_Passage for review_:

If I were the Biblical God, I would be very annoyed. He made the thing and saw that it was good. And now people are scribbling all over the artwork.

It is noteworthy that the covenant made by God after the flood was not just with Noah, but with every living thing. I assume that the "God’s Gardeners" organization in Oryx and Crake used this kind of insight as a cornerstone of their theology.

Is that any clearer?

Q: You grew up among biologists; the "boys at the lab" mentioned in the novel’s acknowledgments are the grad students and post-docs who worked with your father at his forest-insect research station in northern Quebec. Does being a novelist make you an anomaly in your family?

A: My brother and I were both good at science, and we were both good at English literature. Either one of us could have gone either way. My father was a great reader, of fiction, poetry, history – many biologists are. So I wouldn’t say I was an anomaly in the family. We all did both. We were omnivores. (I read then – and still read – everything, including cereal packages. No factoid too trivial!)

Science and fiction both begin with similar questions: What if? Why? How does it all work? But they focus on different areas of life on earth. The experiments of science should be replicable, and those of literature should not be (why write the same book twice?).

Please don’t make the mistake of thinking that Oryx and Crake is anti-science. Science is a way of knowing, and a tool. Like all ways of knowing and tools, it can be turned to bad uses. And it can be bought and sold, and it often is. But it is not in itself bad. Like electricity, it’s neutral.

The driving force in the world today is the human heart – that is, human emotions. (Yeats, Blake – every poet, come to think of it – has always told us that.) Our tools have become very powerful. Hate, not bombs, destroys cities. Desire, not bricks, rebuilds them. Do we as a species have the emotional maturity and the wisdom to use our powerful tools well? Hands up, all who think the answer is Yes.

Q: You’ve mentioned the fact that while you were writing about fictional catastrophes in Oryx and Crake, a real one occurred on September 11. Did that experience cause you to change the storyline in any way?

_Task details_: In the interview excerpt about Oryx and Crake, what is science compared to as something neutral?

_Listed entries_:
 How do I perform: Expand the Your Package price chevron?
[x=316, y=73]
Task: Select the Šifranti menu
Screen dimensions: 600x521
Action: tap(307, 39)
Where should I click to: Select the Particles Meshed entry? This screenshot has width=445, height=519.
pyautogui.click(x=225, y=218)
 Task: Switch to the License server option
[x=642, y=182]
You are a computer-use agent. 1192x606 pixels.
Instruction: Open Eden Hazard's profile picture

==

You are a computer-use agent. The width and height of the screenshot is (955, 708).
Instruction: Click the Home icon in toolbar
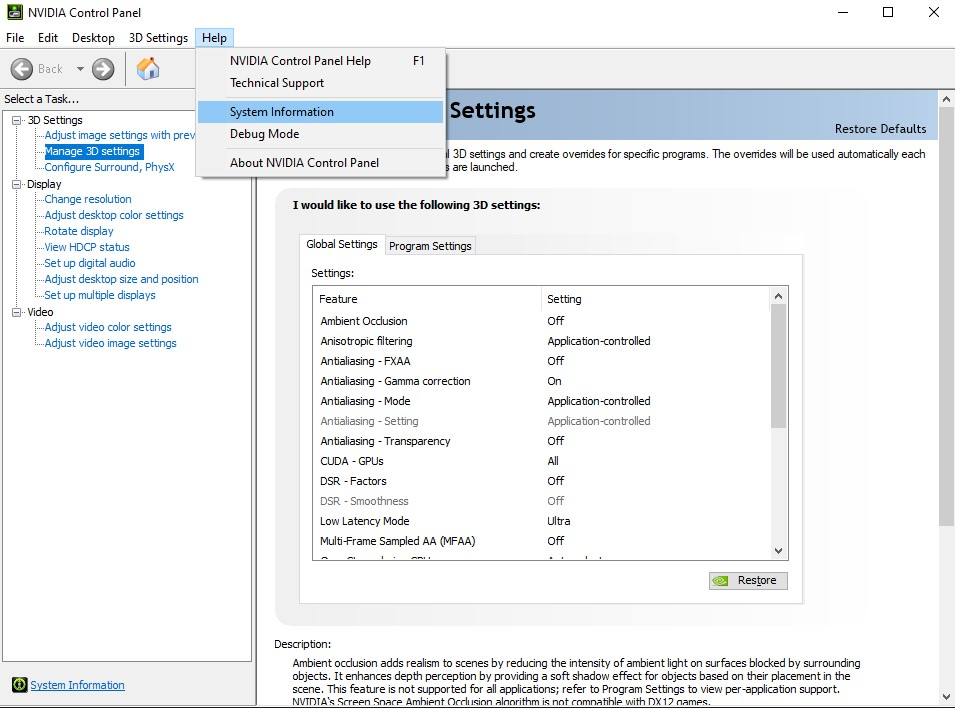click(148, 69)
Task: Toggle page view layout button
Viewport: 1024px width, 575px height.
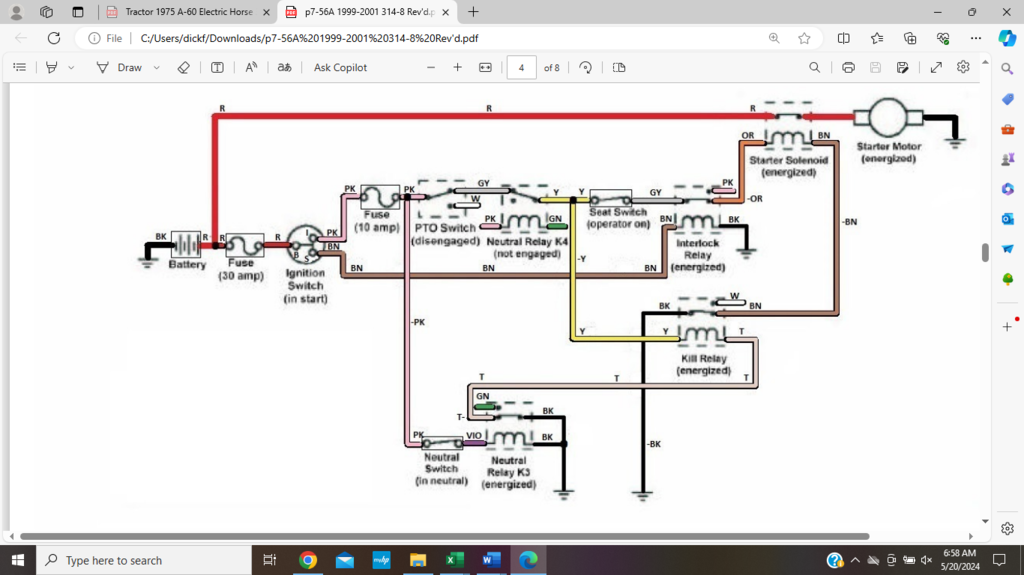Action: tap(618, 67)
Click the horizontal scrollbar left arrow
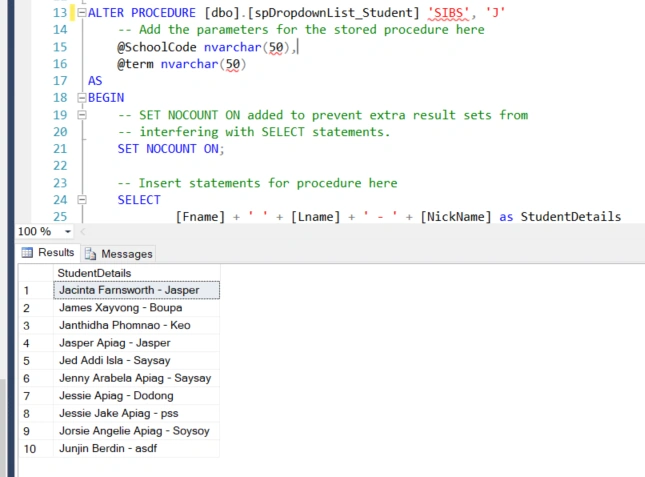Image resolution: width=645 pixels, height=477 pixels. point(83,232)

--

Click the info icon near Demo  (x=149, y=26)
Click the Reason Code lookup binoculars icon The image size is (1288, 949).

_Reply to the task_: Electricity.